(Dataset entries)
###

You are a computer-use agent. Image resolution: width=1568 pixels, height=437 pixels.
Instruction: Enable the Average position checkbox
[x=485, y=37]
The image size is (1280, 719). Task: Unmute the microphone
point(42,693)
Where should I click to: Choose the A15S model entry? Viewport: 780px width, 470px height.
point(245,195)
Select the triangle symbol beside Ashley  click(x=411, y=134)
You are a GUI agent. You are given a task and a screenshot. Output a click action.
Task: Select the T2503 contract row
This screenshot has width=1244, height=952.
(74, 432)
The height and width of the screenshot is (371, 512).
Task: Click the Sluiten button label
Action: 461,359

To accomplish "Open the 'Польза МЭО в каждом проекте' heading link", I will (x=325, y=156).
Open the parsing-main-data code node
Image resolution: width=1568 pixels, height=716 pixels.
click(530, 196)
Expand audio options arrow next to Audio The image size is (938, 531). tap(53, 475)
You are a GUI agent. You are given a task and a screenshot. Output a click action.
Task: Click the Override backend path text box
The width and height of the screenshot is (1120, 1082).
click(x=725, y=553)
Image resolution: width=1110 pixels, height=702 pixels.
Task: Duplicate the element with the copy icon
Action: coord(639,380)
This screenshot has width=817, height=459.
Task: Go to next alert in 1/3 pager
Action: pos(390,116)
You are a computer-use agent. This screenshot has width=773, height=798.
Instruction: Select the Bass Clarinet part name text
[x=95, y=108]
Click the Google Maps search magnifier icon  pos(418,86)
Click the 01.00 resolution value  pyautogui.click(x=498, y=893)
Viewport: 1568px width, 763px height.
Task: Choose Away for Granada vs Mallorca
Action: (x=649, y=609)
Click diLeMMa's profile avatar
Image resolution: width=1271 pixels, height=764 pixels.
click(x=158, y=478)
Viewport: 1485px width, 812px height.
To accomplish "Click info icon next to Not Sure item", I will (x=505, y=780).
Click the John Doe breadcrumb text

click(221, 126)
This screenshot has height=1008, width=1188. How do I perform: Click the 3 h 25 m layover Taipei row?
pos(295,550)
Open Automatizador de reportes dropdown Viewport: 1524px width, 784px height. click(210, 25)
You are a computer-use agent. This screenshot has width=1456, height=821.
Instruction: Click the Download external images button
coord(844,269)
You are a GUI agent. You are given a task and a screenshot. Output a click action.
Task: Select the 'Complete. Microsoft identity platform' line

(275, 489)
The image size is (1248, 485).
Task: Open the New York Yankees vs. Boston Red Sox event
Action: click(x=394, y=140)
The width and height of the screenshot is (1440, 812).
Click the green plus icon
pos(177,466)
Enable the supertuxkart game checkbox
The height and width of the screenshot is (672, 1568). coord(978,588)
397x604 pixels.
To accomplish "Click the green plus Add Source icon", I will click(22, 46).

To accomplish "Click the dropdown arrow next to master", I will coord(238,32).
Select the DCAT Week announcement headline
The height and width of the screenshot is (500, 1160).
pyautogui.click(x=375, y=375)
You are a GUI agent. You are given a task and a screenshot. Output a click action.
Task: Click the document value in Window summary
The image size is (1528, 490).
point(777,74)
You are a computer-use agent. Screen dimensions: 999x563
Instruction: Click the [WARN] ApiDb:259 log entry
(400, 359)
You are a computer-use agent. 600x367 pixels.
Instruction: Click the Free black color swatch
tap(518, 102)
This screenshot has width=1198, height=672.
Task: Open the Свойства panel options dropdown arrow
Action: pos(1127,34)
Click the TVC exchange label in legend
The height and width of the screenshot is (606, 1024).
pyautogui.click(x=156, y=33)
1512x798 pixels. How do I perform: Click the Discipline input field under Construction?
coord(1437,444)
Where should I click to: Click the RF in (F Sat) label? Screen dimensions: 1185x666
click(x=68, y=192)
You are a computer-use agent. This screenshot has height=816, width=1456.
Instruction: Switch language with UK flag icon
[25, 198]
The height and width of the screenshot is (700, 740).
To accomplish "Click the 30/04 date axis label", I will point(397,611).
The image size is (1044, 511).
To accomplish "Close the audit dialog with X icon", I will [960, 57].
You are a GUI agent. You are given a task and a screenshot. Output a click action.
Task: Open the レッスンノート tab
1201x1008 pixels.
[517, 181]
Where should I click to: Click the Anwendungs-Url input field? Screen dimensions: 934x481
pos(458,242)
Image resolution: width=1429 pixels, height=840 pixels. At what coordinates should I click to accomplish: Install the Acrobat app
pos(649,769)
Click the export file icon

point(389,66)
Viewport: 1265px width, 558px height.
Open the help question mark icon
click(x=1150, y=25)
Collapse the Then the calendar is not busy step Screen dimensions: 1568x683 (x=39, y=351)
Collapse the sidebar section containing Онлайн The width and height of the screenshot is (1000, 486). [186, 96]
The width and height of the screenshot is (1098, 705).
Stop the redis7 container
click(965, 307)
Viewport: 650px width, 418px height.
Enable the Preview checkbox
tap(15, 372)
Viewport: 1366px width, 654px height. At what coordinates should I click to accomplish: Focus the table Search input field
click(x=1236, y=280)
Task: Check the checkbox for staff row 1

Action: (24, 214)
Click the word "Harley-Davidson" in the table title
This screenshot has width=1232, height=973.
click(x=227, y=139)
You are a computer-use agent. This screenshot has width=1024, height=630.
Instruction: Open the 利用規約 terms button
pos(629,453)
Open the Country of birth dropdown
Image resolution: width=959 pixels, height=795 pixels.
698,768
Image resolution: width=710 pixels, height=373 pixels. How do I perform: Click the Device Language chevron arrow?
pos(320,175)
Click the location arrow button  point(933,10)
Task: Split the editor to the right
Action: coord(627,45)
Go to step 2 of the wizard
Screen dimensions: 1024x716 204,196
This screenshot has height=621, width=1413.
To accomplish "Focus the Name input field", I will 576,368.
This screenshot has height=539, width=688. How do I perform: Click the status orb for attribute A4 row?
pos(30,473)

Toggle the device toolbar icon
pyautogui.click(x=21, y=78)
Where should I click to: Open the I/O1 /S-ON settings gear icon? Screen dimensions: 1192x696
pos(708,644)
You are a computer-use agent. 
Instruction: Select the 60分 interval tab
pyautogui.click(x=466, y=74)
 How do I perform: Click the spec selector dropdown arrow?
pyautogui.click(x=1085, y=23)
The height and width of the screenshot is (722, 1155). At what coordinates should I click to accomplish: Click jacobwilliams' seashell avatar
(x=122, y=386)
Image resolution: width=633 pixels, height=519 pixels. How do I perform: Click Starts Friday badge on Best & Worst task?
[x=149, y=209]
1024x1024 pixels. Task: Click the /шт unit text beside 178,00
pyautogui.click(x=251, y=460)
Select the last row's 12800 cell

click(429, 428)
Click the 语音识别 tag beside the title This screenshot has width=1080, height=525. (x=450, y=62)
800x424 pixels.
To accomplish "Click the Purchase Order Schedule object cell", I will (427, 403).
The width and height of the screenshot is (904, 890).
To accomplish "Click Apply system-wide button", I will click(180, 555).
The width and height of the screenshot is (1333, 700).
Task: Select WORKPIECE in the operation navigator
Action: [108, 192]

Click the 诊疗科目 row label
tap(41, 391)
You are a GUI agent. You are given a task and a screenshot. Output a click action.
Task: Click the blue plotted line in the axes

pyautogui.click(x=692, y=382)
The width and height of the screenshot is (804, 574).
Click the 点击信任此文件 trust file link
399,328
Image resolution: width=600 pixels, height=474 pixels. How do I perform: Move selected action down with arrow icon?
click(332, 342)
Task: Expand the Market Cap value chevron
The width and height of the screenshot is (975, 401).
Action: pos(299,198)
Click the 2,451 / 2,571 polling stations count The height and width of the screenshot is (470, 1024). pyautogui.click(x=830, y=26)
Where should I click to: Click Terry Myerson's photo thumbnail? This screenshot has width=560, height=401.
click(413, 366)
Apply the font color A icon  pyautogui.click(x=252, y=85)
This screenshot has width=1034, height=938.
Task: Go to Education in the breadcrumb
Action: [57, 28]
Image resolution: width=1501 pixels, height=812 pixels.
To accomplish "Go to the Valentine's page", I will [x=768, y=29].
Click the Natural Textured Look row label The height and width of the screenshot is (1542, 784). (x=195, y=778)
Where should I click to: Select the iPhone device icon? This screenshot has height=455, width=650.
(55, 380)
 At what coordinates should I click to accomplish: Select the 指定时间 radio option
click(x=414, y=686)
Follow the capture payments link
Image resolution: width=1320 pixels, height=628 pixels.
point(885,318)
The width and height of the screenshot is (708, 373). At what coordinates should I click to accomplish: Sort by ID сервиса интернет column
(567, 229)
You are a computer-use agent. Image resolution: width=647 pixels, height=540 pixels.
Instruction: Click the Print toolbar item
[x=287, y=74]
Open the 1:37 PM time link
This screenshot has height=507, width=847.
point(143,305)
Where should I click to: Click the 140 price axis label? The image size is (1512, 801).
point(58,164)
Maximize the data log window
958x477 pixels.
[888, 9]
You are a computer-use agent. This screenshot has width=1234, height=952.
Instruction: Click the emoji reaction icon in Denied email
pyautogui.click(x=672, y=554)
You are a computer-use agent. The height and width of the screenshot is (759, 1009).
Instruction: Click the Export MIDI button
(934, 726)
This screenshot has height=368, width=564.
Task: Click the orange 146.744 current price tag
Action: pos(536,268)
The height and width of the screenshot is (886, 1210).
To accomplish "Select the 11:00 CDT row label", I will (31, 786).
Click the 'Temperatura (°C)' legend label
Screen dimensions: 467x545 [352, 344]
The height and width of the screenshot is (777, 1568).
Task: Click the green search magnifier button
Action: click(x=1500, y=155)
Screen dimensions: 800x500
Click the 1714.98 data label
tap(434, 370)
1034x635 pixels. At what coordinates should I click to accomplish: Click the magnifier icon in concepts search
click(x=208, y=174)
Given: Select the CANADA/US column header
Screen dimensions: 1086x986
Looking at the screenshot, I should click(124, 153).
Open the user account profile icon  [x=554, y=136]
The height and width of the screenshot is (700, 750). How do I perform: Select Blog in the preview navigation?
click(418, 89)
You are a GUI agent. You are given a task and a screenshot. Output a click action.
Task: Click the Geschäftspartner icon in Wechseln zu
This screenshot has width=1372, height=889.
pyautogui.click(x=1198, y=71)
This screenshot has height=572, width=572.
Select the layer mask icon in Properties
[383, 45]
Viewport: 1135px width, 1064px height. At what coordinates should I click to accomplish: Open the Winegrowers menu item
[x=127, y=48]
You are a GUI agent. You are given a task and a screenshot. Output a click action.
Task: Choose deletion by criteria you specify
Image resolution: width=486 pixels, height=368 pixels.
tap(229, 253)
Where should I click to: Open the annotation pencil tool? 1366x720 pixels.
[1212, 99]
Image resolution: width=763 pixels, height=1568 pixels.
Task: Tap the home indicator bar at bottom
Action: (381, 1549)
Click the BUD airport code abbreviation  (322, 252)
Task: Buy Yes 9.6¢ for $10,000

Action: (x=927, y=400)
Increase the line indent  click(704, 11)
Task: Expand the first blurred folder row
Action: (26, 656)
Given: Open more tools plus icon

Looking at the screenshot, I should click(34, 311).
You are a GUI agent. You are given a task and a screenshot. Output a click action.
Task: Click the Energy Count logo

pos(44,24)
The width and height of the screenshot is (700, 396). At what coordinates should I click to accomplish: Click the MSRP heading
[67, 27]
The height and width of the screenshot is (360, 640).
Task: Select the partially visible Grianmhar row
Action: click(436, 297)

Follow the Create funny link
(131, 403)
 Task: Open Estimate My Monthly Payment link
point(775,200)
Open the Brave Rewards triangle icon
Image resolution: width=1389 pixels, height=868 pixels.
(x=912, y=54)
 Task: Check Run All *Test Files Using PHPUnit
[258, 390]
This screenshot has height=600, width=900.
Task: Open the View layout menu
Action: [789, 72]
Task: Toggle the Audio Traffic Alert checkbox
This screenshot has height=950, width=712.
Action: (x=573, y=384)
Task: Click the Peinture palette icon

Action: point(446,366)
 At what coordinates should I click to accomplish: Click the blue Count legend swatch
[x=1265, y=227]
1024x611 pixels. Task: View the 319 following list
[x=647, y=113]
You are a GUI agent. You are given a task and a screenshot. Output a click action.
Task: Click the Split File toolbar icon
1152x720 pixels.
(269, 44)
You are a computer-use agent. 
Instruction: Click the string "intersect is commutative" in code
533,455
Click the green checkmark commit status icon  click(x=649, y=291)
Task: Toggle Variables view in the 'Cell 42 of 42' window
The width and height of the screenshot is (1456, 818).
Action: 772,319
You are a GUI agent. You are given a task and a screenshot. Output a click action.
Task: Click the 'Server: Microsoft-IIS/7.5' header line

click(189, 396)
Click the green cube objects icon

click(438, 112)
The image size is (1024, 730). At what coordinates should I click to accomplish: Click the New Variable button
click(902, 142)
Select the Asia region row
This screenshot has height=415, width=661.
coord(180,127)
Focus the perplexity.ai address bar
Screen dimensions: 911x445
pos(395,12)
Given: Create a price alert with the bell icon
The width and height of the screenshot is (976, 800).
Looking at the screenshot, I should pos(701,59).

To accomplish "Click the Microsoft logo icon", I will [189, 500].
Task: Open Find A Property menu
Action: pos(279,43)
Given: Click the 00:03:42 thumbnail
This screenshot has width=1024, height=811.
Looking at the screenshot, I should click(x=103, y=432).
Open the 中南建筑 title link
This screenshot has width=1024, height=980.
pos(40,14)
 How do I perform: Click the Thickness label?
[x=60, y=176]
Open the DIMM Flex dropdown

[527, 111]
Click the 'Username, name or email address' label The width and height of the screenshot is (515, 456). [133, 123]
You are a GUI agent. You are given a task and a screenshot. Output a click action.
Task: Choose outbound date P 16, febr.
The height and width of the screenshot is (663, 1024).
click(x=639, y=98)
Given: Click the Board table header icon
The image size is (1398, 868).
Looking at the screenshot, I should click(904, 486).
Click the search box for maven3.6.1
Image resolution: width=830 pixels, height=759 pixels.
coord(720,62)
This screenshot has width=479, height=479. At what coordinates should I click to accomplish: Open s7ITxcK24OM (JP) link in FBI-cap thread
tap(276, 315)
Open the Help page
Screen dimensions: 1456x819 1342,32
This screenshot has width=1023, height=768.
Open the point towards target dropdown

###

- Task instructions:
Give only the number of lines in the entries that contain "Collapse".

- Response to this task:
2